“Se si insegnasse la bellezza alla gente, la si fornirebbe di un’arma contro la rassegnazione, la paura e l’omertà. All’esistenza di orrendi palazzi sorti all’improvviso, con tutto il loro squallore, da operazioni speculative, ci si abitua con pronta facilità, si mettono le tendine alle finestre, le piante sul davanzale, e presto ci si dimentica di come erano quei luoghi prima, ed ogni cosa, per il solo fatto che è così, pare dover essere così da sempre e per sempre. È per questo che bisognerebbe educare la gente alla bellezza: perché in uomini e donne non si insinui più l’abitudine e la rassegnazione ma rimangano sempre vivi la curiosità e lo stupore.“
Il 9 maggio del 1978, a soli 30 anni, veniva ucciso a Cinisi, la sua città natale, in Sicilia, Giuseppe Impastato, meglio noto come Peppino. Egli proveniva da una famiglia legata al crimine organizzato ma ebbe l’enorme coraggio di fare una scelta di rottura, denunciando Cosa Nostra e impegnandosi, fino a sacrificare la sua vita, per la lotta contro il sistema mafioso.

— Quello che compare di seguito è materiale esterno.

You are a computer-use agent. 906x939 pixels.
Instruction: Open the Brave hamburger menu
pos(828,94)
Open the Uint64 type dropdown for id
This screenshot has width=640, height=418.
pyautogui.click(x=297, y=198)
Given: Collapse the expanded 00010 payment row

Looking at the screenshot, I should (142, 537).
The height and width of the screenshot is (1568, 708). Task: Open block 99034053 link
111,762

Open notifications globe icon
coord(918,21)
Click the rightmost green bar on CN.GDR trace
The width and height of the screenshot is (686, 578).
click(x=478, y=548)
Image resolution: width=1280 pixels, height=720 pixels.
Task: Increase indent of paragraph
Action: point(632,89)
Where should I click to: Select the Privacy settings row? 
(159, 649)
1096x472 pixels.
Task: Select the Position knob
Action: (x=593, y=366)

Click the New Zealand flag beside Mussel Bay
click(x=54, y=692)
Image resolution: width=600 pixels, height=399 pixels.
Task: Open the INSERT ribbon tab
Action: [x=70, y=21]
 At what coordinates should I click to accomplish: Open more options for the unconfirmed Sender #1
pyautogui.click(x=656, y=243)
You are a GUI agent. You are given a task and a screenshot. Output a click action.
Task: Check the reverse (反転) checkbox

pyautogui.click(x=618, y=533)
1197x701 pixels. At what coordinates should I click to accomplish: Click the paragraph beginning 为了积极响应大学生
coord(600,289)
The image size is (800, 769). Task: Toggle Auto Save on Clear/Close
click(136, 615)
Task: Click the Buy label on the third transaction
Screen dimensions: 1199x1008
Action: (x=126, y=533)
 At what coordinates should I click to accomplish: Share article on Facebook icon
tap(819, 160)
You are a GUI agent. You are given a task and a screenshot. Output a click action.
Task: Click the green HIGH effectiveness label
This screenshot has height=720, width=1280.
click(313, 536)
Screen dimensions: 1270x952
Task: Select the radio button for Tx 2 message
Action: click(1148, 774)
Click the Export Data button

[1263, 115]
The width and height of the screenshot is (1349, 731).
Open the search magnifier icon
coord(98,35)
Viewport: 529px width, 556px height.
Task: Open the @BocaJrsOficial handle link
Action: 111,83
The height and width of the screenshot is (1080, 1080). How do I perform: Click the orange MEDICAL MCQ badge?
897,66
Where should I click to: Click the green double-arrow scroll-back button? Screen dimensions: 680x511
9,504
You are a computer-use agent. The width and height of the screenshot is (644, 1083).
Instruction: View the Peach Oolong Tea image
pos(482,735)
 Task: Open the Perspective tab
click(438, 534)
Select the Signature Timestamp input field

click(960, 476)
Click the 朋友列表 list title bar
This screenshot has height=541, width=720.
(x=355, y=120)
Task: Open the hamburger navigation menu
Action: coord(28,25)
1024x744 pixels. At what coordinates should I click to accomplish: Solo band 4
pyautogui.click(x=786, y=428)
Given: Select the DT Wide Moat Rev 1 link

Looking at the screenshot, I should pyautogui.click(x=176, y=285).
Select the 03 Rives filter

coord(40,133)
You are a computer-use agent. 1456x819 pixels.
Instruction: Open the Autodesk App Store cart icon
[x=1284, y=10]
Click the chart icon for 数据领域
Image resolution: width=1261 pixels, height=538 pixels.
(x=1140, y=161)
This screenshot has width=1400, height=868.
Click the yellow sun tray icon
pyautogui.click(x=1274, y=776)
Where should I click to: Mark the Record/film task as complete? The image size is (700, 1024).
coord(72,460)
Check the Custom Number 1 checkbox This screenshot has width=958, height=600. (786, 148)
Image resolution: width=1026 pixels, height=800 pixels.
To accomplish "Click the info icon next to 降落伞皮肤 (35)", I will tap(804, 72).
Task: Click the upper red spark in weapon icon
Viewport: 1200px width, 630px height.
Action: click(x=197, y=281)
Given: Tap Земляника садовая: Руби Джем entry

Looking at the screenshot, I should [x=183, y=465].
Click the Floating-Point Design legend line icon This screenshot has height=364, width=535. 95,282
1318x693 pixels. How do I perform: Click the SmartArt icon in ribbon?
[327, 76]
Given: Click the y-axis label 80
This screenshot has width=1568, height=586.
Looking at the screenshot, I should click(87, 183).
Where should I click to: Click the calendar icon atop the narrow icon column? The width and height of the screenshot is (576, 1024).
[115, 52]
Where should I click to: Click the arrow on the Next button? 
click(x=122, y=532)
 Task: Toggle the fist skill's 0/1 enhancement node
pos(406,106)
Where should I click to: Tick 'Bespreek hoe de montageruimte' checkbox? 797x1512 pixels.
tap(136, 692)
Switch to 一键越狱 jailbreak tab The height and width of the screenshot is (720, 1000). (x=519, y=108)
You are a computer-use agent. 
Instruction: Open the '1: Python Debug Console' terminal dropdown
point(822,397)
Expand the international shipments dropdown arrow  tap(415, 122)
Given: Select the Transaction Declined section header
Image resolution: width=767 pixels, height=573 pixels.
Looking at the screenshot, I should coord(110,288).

Proprio per tale motivo fu cacciato di casa dal padre, la cui sorella aveva sposato il boss Cesare Manzella e che era un amico stretto di Gaetano Badalamenti, il capomafia della zona, il quale, come diceva lo stesso Peppino, abitava “a cento passi” da casa sua.
Come sappiamo, il giovane si distinse notevolmente nell’attivismo politico e culturale; già nel 1968 assunse, infatti, la direzione dei gruppi di Nuova Sinistra e appoggiò le lotte dei contadini espropriati delle loro terre, degli edili e dei disoccupati. Nel 1976, poi, Impastato fondò la famosa Radio Aut, un’emittente libera e autofinanziata con la quale, appunto, denunciò i crimini e gli affari della mafia, nonché i suoi scomodi intrecci con la politica. Nel 1978, il giornalista si candidò nella lista di Democrazia Proletaria per le elezioni comunali ma non fece in tempo a conoscere l’esito (pochi giorni dopo gli elettori di Cinisi lo elessero simbolicamente al Consiglio Comunale). Il 9 maggio del ’78, Peppino Impastato, infatti, venne ritrovato morto, con il corpo sfigurato dai sassi e dilaniato da una carica esplosiva, nei pressi di un binario ferroviario. In quei giorni, la sua morte passò quasi inosservata perché nelle stesse ore venne rinvenuto anche il corpo di Aldo Moro, ucciso dalle Brigate Rosse, in via Caetani a Roma. In un primo momento, come sappiamo, sporcate dai depistaggi, le indagini parlarono di un atto terroristico finito male e addirittura di suicidio, ma, ovviamente, era ben chiaro ai più che la responsabilità dell’omicidio era da attribuire a Cosa Nostra. Solo grazie alle lotte della madre Felicia e del fratello Giovanni – allontanatisi anche loro dall’ambiente malavitoso – quasi venti anni dopo, nel 1997, venne emesso un ordine di cattura per Gaetano Badalamenti, riconosciuto come mandante. La condanna all’ergastolo per lui arrivò nel 2002, mentre nell’anno precedente era già stato condannato a 30 anni di reclusione il suo vice, Vito Palazzolo.
Nel 2000, il regista Marco Tullio Giordana dedicò alla vita e all’omicidio di Peppino Impastato il film I cento passi, il cui titolo prende il nome proprio dal numero di passi di distanza tra la casa della famiglia Impastato e quella del boss mafioso Gaetano Badalamenti.
Nell’anniversario della sua uccisione è dunque assolutamente necessario, anche da parte nostra, ricordare e rendere omaggio a questo giornalista-eroe, vero e proprio simbolo dell’anti-mafia.